В день, когда умер Брежнев, в городе был траур. Настала минута молчания, с улицы слышались сирены. По телевизору показывали похороны и балет «Лебединое озеро». Нас выстроили в шеренгу перед телевизором и на октябрятские значки, которые мы постоянно носили на любой одежде, повязали черные ленточки. Мы должны были плакать или хотя бы выглядеть скорбными, но один мальчик лет семи почему-то хихикнул. Юлия Викторовна, младшая дочка Главного, выхватила его из шеренги, оттащила в коридор, схватила ремень и начала жестоко избивать. Била куда попало. Он долго плакал, кричал; его поставили в угол там же, в коридоре, за дверь.
Юлия Викторовна, недалекая и озлобленная, была одним из самых жестоких взрослых в коммуне. А будучи еще и дочкой Главного, она вовсю пользовалась своей вседозволенностью. Я всегда старалась держаться от нее подальше, но это было не в моей власти.
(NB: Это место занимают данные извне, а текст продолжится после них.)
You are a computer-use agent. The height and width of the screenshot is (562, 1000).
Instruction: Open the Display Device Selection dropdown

За разные провинности нас часто били. Одна девочка пила чай, держала кружку рукой с отставленным мизинцем. Юлия Викторовна с размаху ударила ее по руке и по лицу. Чай пролился и обжег девочку. Нам говорили, что пальчик отставляет только «псевдоинтеллигенция», мы же должны ее истребить, а миром должен править пролетариат, рабочие люди.
Как ни удивительно, но после смерти Брежнева, с 1982 по 1985 год, для нас настали самые лучшие, раздольные времена. Группа «вышла из тени», приобретя официальный статус и высокое положение и урвав право работать и заниматься «научной деятельностью» как в Ленинградском вычислительном центре, так и в Ленинградском институте информатики АН СССР. А в центре города, на территории Александро-Невской лавры, группа открыла официальную клинику. В нее съезжались лечиться от запоев, шизофрении, олигофрении, наркомании, а также снимать стресс и представители творческой элиты, и партийные функционеры.
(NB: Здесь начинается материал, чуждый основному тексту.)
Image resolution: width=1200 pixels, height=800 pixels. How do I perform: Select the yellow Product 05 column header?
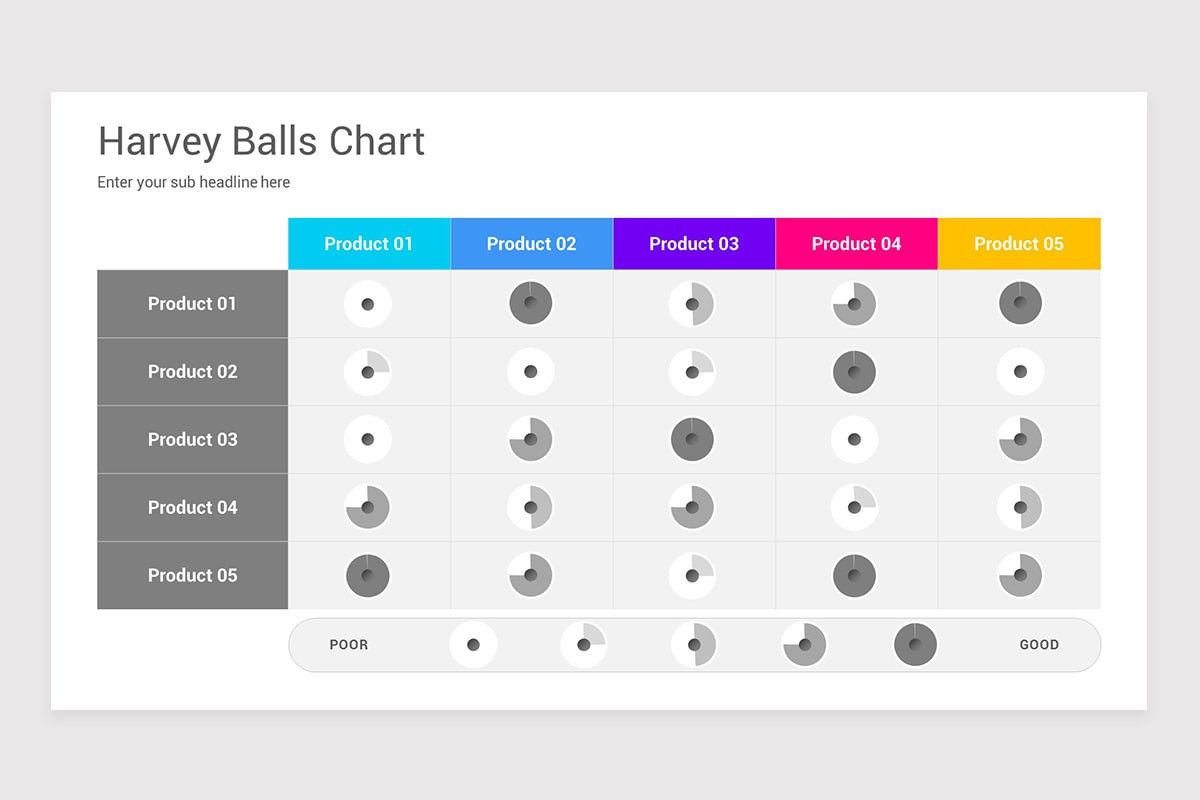[x=1019, y=244]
А попутно они отдавали своих детей для медицинских опытов по выведению новой популяции сверхздоровых, сверхумных и психически стабильных детей, которые при всем при этом продолжали скитаться по стране.
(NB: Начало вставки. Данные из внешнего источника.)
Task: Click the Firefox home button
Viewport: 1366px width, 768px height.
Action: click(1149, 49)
В эмиграции вдруг бросается в глаза то, что было незаметно на родине. На родине все говорят и пишут по-русски, поэтому многое размывается и остается незамеченным. Ты как рыба в огромном океане, где вода везде примерно одинаковая. А в Европе, когда ты вынужден переключаться с языка на язык, постоянно приходится делать мысленный перевод. В таком режиме ты, шаг за шагом, осознаешь, что твой русский был «грязным». Все становится очевидным, когда ты вынужден переводить эту «грязь» на другие языки: она же непереводима. Чтобы сделать свой язык более легким для перевода, я начала следить за словами и заметила, что постепенно отказалась от сленга, жаргона и мата. И поняла, что мой русский, на котором я говорила раньше, до эмиграции, состоял из сленговых штампов и огромного количества матерных слов.
Я задумалась над тем, откуда это у меня. Первое, что пришло в голову: в секте мат считался языком трудового народа, и уже ребенком я его старательно осваивала. Пример брала с окружавших меня взрослых; мне нравилось повторять их слова и выражения. Никто никогда меня за это не укорял, наоборот, такое копирование поощрялось.